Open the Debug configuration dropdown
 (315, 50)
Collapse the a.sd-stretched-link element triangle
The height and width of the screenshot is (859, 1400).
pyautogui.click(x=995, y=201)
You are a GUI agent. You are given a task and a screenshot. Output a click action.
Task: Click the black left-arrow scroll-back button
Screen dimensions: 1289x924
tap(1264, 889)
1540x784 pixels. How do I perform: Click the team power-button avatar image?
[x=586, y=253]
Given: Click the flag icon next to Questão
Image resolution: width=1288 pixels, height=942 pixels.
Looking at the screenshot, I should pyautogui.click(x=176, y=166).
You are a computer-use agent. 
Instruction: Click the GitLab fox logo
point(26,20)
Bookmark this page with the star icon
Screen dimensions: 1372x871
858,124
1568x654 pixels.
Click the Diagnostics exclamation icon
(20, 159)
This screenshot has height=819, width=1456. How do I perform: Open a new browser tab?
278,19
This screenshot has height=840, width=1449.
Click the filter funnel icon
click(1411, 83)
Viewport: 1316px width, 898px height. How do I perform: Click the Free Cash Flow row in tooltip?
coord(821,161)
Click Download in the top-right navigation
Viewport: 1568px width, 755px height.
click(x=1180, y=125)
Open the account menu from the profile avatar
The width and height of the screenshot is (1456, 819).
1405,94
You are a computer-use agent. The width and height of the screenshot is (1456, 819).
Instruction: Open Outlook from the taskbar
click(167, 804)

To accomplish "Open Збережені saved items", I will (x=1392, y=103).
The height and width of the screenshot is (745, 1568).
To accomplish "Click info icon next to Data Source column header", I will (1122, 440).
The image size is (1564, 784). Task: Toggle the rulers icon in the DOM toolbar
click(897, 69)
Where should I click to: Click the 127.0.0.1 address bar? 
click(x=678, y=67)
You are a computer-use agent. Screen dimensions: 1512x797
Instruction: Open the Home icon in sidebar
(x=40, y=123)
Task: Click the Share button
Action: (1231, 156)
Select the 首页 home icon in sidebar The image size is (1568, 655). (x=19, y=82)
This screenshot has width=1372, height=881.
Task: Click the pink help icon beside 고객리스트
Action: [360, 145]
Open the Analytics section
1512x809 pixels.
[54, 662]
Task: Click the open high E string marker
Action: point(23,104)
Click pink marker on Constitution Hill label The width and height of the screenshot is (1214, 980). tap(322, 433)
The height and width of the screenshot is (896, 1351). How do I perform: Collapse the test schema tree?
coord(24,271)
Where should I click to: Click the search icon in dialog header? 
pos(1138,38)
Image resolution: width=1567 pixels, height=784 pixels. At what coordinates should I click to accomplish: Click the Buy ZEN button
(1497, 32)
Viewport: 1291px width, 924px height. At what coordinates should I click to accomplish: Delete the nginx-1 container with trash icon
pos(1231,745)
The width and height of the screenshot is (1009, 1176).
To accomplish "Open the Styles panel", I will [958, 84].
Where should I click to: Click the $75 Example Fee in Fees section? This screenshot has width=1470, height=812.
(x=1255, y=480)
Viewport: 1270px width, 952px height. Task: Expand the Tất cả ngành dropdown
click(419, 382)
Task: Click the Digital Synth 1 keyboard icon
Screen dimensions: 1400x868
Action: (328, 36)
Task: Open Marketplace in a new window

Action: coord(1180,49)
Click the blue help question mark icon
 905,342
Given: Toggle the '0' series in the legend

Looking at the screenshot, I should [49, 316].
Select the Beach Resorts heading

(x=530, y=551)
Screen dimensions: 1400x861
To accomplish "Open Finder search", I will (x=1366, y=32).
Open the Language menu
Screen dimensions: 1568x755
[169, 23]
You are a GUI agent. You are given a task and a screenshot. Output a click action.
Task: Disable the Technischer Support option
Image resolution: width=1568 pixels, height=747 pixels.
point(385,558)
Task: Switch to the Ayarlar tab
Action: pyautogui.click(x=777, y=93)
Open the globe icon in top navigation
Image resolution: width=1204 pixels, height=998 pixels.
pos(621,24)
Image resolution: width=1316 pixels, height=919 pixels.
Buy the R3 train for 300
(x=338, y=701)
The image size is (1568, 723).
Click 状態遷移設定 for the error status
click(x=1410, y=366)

### HOW TO COMPLETE THIS TASK
Whenever the string "agent" shows up in a line of the records, that line counts; state how many lines count, and only that.

### WRITTEN ANSWER
5